Juan adelanta a Juan
DIARIO DIGITAL DE FERROLSara Dobarro
Jueves 20 de mayo de 2004.- No se trata de un juego de palabras, ni de un equívoco. Como bien saben ustedes, en el Ayuntamiento de Ferrol hay una bicefalia, con el firme compromiso de garantizar “la estabilidad de Gobierno”.
Así nació la alianza entre dos “juanes” (Fernández y Juncal), que comparten el bastón de mando de la ciudad. Bien es cierto, que “la política -dicen los entendidos- hace extraños compañeros de cama”. En el caso de esta singular pareja (a la que, en el plano cómico, podríamos comparar con el “gordo y el flaco”), uno de los “juanes” se siente muy superior al otro.
El primero es inteligente, pero vehemente, mientras que el segundo parece un figurón fácil de manejar. De este último, dicen que no sabe expresarse, aunque, me consta que, últimamente, lee, interpreta textos y llega a conclusiones. Sabe que, como dice el estudioso Wally Ollins, “casi todas las organizaciones buscan símbolos que inspiren sentimientos de confianza, bienestar y simpatía”.
El inteligente, por sus manifestaciones públicas, parece que tiene miras más altas y que está por encima de los demás. Antes sabía como cuidar a su equipo. Ahora parece haber olvidado como tratar a las personas. El pueblo manifiesta su descontento usando los puños contra su persona. Aunque, esta actuación es injustificable, se mire por donde se mire, la forma de tratar a los subordinados tiene reflejos en el principio de acción-reacción.
Los vecinos sienten como si el “Juan listo” no fuese a necesitar más sus votos. Parece que hubiera una ley de justicia natural que influye en el comportamiento de los que están “temporalmente” en posiciones diferentes. Los vecinos comienzan a sentirse inferiores ante el poder y compostura del mandatario. Las relaciones humanas, en esta era tecnológica, alcanzan más importancia que nunca. Estamos de acuerdo en que, un error lo comete cualquiera, pero cuando se empiezan a producir enfrentamientos continuos, con ataques personales hacia un individuo concreto, se enciende la luz y salta la alarma...

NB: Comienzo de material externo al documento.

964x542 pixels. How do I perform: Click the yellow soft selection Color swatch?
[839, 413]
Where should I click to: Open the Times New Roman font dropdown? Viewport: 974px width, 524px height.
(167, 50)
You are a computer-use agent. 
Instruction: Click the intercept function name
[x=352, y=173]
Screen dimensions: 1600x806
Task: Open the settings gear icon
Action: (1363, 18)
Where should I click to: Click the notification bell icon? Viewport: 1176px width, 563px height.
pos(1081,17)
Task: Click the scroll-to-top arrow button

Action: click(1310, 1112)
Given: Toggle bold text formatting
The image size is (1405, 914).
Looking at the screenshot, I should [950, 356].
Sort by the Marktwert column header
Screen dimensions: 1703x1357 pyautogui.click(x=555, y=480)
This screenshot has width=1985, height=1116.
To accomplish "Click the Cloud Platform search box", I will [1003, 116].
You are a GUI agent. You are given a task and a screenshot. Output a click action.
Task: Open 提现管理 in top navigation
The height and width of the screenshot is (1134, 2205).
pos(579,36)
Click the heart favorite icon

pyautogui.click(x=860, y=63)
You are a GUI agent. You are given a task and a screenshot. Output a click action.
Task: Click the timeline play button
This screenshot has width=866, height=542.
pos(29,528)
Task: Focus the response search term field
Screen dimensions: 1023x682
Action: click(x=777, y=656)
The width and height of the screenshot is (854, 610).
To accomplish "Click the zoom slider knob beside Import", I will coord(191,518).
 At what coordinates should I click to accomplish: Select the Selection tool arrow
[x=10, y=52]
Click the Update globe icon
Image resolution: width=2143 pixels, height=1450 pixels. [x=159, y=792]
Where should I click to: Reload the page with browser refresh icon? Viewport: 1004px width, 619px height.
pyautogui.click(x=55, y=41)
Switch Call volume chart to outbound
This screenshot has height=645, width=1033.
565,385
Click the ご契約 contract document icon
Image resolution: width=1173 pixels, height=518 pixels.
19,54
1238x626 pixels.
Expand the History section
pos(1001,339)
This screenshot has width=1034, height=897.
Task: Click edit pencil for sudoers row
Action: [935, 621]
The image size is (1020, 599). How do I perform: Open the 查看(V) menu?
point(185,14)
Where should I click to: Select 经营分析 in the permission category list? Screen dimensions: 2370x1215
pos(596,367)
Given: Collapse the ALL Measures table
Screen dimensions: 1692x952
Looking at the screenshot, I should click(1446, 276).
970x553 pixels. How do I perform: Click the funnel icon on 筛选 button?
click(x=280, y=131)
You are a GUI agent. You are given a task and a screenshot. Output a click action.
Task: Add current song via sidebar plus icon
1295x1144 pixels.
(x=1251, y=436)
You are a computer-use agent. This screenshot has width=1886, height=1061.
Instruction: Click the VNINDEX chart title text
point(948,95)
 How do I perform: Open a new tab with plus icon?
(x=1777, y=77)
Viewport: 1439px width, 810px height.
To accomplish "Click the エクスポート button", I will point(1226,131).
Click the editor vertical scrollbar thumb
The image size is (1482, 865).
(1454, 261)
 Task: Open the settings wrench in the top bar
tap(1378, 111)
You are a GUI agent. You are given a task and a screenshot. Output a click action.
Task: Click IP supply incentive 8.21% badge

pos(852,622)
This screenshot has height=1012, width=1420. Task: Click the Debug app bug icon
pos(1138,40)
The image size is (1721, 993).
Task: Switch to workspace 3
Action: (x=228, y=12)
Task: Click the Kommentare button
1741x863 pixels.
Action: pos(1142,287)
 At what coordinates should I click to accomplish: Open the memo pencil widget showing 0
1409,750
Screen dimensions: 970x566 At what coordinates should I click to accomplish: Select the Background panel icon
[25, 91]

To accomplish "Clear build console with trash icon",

Mientras, el figurón, desde una posición más cauta, aprende de los patinazos y caídas del primero, que parece no enterarse que no es tiempo de hacer piruetas, ni de cambiar de postura como el camaleón de color. Atendiendo a una de tantas llamadas de amigas ferrolanas, en este caso la de mi querida Manola, me he enterado que el otro Juan que está aligerando peso y toma nota de las críticas y opiniones que recibe. “Contesta personalmente y con cariño a las llamadas de los ciudadanos que se quejan. Y no sólo me ha escuchado, sino aportó solución”, dice Manola. De seguir así, la incertidumbre sobre el futuro de nuestra ciudad comienza a despejarse.
Estamos condenados a tener un líder de segunda. Puede que nunca hayamos tenido líderes heroicos, que brindasen lecciones valiosas sobre coraje, talento y humanidad. Sabemos perfectamente que aunque un Juan aventaje a otro, como está ocurriendo en los últimos tiempos, ninguno de los dos se parece al incansable y modesto trabajador Clark Kent y muy lejos quedan de Super-Paco Vázquez, el afamado alcalde del municipio vecino. En la presente legislatura, todo puede resultar “luz de gas”.